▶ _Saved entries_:
__________

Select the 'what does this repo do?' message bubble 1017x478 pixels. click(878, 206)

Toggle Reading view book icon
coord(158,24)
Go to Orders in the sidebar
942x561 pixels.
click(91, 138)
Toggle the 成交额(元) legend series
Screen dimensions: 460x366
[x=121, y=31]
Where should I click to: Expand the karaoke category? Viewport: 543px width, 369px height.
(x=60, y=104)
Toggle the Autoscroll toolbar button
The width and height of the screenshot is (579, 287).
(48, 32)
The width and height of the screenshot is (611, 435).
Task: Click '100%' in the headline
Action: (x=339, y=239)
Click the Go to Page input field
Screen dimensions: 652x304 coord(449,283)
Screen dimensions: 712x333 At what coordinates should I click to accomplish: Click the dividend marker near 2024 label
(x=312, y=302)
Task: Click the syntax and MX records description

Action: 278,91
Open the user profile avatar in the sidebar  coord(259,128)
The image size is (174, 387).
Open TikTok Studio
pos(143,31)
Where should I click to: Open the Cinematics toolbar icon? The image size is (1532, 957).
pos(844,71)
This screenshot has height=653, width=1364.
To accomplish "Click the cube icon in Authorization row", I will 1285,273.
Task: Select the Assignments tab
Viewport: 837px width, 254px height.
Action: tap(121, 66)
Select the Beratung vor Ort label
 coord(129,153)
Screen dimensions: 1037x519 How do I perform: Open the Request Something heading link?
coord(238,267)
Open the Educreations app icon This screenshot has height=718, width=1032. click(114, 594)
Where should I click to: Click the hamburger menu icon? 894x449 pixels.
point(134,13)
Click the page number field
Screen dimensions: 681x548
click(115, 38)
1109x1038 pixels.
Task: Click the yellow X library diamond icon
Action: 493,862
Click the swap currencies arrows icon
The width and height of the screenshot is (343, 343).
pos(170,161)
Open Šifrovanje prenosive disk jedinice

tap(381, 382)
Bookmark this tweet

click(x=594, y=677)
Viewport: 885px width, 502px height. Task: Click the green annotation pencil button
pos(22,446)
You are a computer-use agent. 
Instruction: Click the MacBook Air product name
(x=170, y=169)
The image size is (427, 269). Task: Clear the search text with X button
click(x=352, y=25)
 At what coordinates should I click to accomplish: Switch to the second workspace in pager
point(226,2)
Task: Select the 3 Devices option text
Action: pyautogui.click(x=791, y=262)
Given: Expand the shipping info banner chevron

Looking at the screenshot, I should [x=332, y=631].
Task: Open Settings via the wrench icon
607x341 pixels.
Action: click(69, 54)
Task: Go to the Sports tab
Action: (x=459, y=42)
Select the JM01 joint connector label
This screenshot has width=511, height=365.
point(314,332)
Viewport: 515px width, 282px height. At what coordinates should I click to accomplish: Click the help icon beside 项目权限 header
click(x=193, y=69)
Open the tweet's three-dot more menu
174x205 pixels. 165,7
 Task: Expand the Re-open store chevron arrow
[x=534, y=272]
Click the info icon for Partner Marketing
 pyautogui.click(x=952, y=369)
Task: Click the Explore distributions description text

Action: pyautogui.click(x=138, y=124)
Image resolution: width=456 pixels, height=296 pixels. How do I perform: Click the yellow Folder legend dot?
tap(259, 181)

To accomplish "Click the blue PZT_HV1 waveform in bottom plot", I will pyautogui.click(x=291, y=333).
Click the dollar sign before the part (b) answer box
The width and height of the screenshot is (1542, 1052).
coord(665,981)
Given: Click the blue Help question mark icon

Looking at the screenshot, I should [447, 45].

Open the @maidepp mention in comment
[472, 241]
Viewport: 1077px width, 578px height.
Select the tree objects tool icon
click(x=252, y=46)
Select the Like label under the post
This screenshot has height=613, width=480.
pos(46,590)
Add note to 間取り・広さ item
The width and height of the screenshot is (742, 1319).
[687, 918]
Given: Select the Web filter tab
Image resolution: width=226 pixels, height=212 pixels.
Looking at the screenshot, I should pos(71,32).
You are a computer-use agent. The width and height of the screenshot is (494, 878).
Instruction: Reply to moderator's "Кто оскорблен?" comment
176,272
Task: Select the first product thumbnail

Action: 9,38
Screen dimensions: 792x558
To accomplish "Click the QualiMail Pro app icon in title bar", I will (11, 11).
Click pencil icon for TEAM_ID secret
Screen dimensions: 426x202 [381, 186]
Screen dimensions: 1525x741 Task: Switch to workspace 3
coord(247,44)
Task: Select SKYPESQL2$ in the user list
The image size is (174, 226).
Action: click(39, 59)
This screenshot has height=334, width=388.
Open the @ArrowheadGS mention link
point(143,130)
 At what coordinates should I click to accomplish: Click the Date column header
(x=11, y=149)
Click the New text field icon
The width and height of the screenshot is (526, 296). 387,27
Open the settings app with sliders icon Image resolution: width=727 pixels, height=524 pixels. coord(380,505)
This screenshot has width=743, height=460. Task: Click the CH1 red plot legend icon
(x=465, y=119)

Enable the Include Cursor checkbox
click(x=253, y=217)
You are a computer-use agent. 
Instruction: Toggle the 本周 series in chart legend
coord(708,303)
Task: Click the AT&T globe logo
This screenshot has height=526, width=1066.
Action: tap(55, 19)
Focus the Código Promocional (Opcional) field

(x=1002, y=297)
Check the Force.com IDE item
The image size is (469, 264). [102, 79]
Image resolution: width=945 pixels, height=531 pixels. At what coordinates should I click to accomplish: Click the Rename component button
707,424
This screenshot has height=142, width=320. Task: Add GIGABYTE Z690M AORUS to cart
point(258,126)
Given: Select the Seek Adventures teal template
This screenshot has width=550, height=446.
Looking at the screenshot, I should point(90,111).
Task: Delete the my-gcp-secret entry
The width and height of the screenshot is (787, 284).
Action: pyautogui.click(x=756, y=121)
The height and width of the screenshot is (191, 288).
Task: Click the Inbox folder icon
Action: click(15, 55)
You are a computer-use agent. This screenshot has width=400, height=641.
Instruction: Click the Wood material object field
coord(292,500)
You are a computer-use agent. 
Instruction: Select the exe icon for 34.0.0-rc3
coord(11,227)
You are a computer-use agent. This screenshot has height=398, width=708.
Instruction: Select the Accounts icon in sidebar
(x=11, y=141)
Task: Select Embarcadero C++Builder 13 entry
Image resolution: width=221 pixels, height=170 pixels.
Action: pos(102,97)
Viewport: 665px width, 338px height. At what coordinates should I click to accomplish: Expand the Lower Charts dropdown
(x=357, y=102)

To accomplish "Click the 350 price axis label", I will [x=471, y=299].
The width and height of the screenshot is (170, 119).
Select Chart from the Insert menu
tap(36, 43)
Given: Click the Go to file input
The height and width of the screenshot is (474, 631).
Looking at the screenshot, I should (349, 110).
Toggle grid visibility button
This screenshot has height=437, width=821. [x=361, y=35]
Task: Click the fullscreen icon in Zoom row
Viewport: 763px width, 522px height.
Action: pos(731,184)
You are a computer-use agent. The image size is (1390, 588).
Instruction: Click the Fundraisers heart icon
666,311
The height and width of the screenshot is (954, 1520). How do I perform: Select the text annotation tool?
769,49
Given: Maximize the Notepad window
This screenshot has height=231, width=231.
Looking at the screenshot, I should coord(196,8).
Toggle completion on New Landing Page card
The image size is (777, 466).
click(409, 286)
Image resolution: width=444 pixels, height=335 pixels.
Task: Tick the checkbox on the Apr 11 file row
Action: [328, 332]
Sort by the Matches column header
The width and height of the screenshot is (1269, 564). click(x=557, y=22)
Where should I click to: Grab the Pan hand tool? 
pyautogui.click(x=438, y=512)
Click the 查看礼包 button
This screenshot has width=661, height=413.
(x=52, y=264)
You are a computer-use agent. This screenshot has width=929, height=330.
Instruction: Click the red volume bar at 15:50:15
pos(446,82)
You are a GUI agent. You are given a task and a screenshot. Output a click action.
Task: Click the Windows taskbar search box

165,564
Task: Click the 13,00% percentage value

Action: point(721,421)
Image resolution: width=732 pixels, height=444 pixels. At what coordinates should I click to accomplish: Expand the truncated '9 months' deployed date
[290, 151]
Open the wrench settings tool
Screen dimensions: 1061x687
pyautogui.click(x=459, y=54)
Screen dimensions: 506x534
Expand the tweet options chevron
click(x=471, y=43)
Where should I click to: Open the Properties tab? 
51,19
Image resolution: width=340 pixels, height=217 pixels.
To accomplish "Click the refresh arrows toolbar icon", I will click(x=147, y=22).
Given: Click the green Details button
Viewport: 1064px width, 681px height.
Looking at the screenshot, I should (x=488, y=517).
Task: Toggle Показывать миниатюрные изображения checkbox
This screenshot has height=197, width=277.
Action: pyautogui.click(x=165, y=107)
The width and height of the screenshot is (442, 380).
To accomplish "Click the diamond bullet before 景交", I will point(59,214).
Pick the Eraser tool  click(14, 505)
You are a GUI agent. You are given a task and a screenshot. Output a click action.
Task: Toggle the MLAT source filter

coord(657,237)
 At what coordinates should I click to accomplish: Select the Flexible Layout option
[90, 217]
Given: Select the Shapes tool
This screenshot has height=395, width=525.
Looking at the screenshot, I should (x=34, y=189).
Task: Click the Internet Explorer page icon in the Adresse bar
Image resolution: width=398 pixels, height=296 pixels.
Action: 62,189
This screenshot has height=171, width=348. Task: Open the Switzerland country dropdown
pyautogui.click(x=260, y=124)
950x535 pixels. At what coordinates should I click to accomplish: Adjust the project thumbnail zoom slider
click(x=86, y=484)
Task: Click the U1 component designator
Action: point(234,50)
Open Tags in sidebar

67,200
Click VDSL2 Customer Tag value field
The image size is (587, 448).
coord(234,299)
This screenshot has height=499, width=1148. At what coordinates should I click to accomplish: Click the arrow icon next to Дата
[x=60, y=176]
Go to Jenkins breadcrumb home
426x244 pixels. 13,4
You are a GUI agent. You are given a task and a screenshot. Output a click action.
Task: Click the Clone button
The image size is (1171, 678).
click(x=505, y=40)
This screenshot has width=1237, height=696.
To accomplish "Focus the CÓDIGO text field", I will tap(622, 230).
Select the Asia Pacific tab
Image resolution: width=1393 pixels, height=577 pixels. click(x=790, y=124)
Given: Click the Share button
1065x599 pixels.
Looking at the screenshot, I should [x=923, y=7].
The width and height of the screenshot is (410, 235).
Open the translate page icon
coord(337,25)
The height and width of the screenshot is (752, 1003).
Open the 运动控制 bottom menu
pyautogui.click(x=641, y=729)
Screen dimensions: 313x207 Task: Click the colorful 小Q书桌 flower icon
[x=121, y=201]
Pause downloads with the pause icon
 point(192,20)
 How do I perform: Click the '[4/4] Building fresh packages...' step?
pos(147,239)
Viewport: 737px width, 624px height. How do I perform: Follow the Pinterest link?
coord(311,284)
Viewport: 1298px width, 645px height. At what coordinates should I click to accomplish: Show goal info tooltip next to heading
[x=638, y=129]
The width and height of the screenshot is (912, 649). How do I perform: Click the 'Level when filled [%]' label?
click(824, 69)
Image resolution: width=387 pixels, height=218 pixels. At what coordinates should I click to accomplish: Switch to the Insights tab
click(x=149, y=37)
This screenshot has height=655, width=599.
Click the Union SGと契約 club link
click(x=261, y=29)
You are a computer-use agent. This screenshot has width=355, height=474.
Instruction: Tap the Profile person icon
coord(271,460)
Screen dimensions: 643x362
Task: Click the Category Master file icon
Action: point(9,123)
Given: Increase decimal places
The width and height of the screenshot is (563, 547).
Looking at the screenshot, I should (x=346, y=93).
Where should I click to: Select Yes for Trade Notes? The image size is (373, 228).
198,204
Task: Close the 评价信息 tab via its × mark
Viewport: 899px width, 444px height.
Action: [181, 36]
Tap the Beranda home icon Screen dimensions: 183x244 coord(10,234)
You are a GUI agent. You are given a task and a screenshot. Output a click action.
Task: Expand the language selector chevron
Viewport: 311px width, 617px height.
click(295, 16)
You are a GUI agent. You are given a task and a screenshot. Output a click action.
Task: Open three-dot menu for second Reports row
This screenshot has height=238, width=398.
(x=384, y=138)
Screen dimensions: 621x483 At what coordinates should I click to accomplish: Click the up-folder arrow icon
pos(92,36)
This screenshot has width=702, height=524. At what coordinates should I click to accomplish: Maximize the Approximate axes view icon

__________

▶ _Task requirements_: Both end lines included, restate word for word the lines above from the line with "Viewport: 665px width, 338px" to the line with "Task: Click the fullscreen icon in Zoom row", and nothing else.

▶ _Your response_:
Viewport: 665px width, 338px height. At what coordinates should I click to accomplish: Expand the Lower Charts dropdown
(x=357, y=102)

To accomplish "Click the 350 price axis label", I will [x=471, y=299].
The width and height of the screenshot is (170, 119).
Select Chart from the Insert menu
tap(36, 43)
Given: Click the Go to file input
The height and width of the screenshot is (474, 631).
Looking at the screenshot, I should (349, 110).
Toggle grid visibility button
This screenshot has height=437, width=821. [x=361, y=35]
Task: Click the fullscreen icon in Zoom row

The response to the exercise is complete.